• Stored data:
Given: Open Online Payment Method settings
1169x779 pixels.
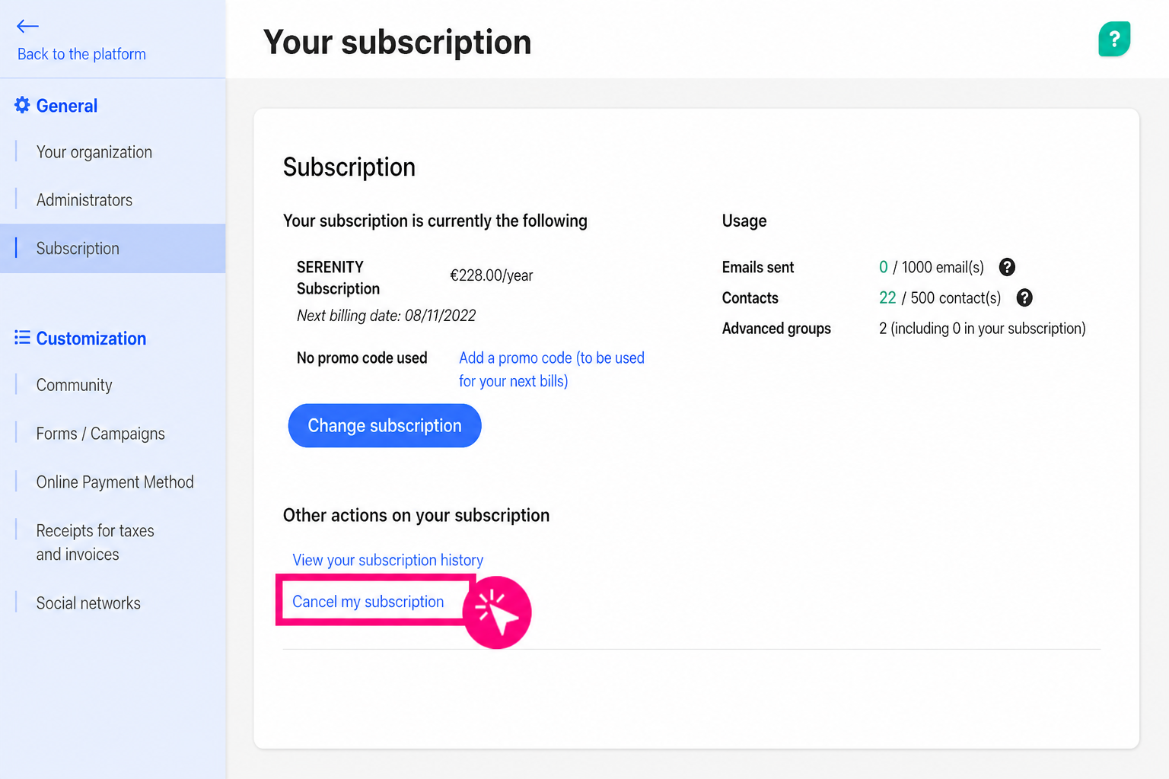Looking at the screenshot, I should [x=115, y=482].
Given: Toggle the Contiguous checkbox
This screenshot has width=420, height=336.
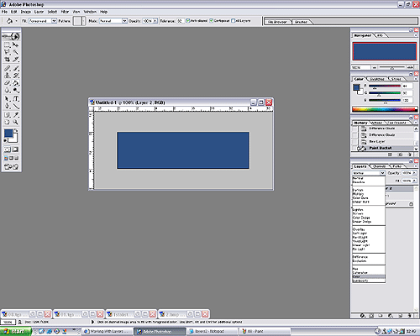Looking at the screenshot, I should click(x=212, y=21).
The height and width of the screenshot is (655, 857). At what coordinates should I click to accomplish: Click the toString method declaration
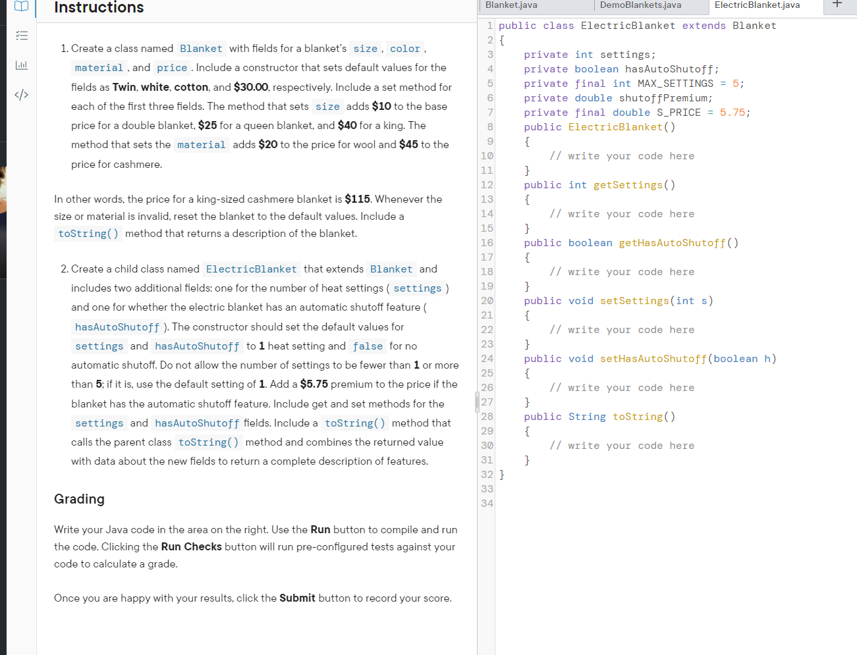637,416
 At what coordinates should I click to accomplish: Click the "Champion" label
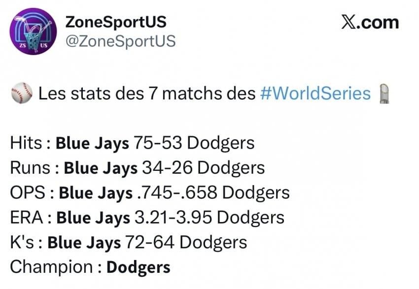(51, 267)
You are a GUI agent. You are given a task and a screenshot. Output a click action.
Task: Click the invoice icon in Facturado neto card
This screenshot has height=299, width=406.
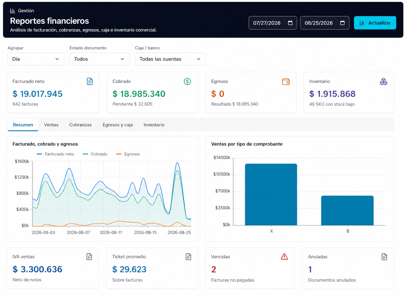pyautogui.click(x=90, y=81)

• Description of the task:
For each record above, write out every line exactly and skip the pictures.

• Exercise response:
Given: Open Online Payment Method settings
1169x779 pixels.
Looking at the screenshot, I should [x=115, y=482].
Given: Toggle the Contiguous checkbox
This screenshot has width=420, height=336.
Looking at the screenshot, I should click(x=212, y=21).
The height and width of the screenshot is (655, 857). At what coordinates should I click to accomplish: Click the toString method declaration
637,416
 At what coordinates should I click to accomplish: Click the "Champion" label
(51, 267)
You are a GUI agent. You are given a task and a screenshot. Output a click action.
Task: Click the invoice icon in Facturado neto card
This screenshot has height=299, width=406.
pyautogui.click(x=90, y=81)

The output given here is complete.